The first time I encountered the argument that the Old Testament’s Yahweh wasn’t the same as Jesus’s Father, I felt my entire theological foundation crack. Years of Sunday school had taught me to accept certain contradictions without question, but once I started examining them directly, the discomfort became impossible to ignore.

The problem starts with basic moral intuitions. When we read about genocide in Rwanda or Cambodia, we recognize evil. When we hear about someone killing children as collective punishment, we condemn it. These reactions come naturally—they don’t require theological training. Yet when these same acts appear in Old Testament narratives attributed to Yahweh, I watched fellow believers perform mental gymnastics to reframe them as divine justice.

The logical structure here is straightforward. If genocide, collective punishment, and killing children are evil acts, and if God doesn’t commit evil acts, then any being who commits these acts cannot be God. When I first worked through this syllogism, I expected to find some flaw in the reasoning. I didn’t. The conclusion follows necessarily from the premises.

This forced me to examine the historical context more carefully. The texts we call the Old Testament didn’t drop from heaven in their current form. Jewish scribes extensively edited these books during and after the Babylonian captivity—a period when the entire religious and cultural identity of the Jewish people underwent massive upheaval. We simply don’t know what these texts looked like before this redaction process.

The book of Daniel reveals something interesting about these scribes. They were educated in Chaldean literature—the wisdom traditions of Babylon’s mystery schools and occult practices. These weren’t neutral copyists preserving ancient texts. They were intellectuals shaped by the religious and philosophical currents of one of the ancient world’s most syncretic cultures.

Jeremiah’s words haunted me when I discovered them in this context: he directly accuses the scribes of making God’s law into a lie through their “lying pens.” This isn’t some modern skeptic questioning ancient texts—this is a biblical prophet calling out the very people responsible for transmitting and editing scripture.

Once I saw this pattern, I couldn’t unsee it. The character of Yahweh in many Old Testament passages reads like the tribal war deity of a small ancient Near Eastern people, complete with demands for territorial conquest and ethnic cleansing. This bears little resemblance to the Father that Jesus describes—the one who makes the sun rise on evil and good alike, who calls us to love our enemies.

The comfortable assumption I’d carried for years was that Jewish scribes accurately identified Yahweh as the true God. But why should I accept their testimony uncritically? They had every incentive to elevate their national deity to supreme status, especially after the trauma of exile and the need to rebuild their religious identity.

Working through these issues didn’t destroy my faith—it transformed it. I began to see Jesus’s ministry in a new light. His constant conflicts with religious authorities, his reframing of scripture (“You have heard it said… but I say to you”), his revelation of the Father’s true character all made more sense if he was correcting fundamental misunderstandings about God’s nature.

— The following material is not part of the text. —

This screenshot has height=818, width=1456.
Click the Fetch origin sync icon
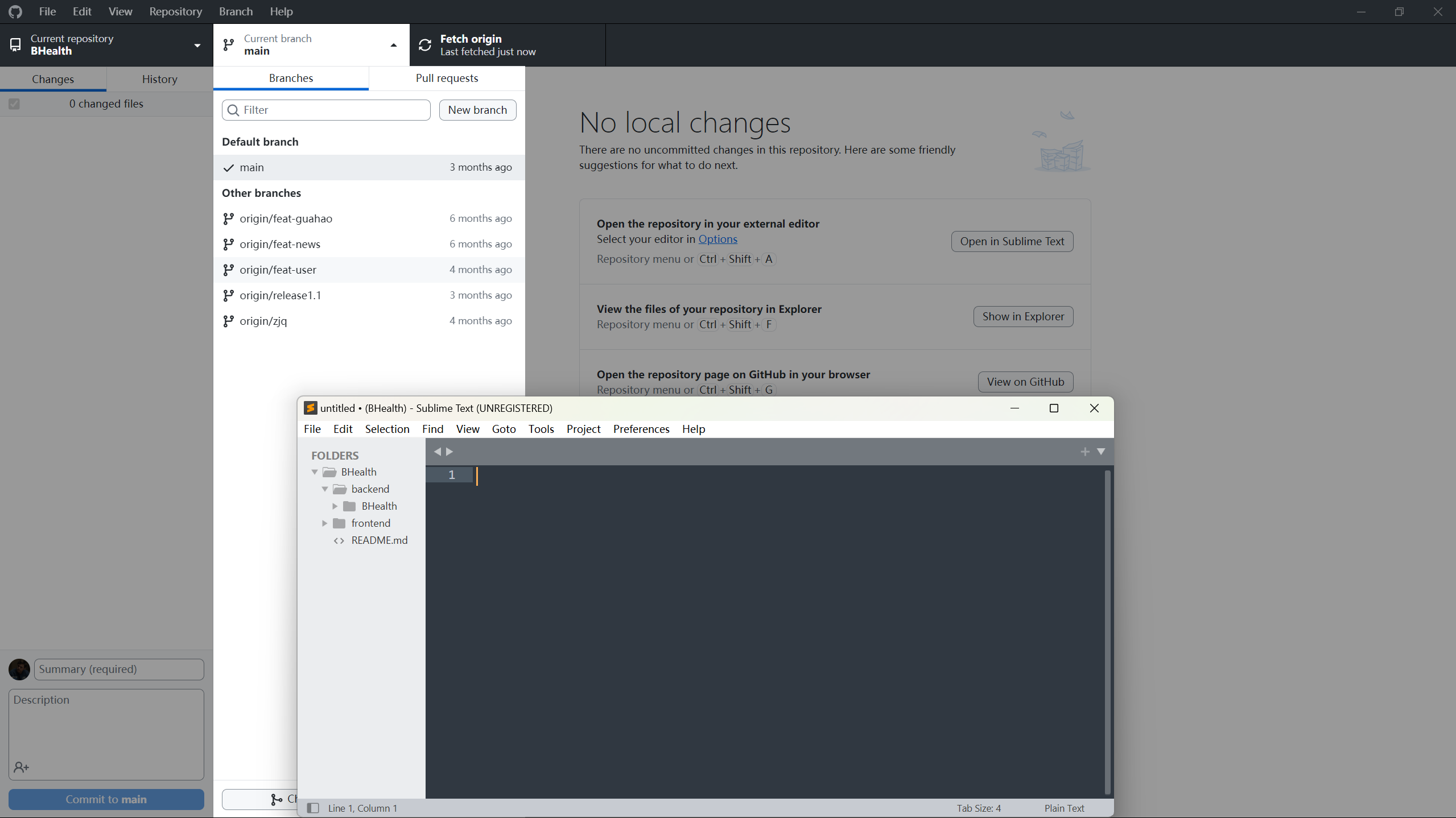[425, 45]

The way forward isn’t about abandoning scripture or faith. It’s about reading more carefully, thinking more critically, and being willing to follow the logic and evidence where they lead. When Jesus says “No one has seen the Father except the one who is from God,” perhaps he means it more literally than we’ve assumed. Perhaps the violent, vengeful deity of certain Old Testament passages is exactly what Jesus came to correct.

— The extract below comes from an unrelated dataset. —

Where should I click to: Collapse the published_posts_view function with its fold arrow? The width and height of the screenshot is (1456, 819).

This perspective shift changes everything about how I read the Bible. Instead of trying to harmonize irreconcilable portraits of God, I can acknowledge the human fingerprints all over these texts. I can appreciate the Jewish scribes’ attempt to make sense of their history and their God while recognizing their limitations and biases.

The community of believers exploring these questions continues to grow. We’re not destroying faith—we’re purifying it, stripping away the accumulated assumptions and getting back to the radical message Jesus actually taught. His way leads somewhere different than the path of uncritical acceptance of scribal tradition.

Every believer eventually faces this choice: continue accepting inherited contradictions or have the courage to examine them honestly. The syllogism stands there, simple and uncompromising. The historical evidence raises questions that demand answers. The character of the Father that Jesus reveals calls us toward something better than the tribal deity of ancient warfare.

I made my choice. The cognitive dissonance of defending genocide as divine justice while condemning it as human evil became unbearable. The God Jesus showed us doesn’t need such defense. That revelation alone has been worth the journey through doubt and reconstruction.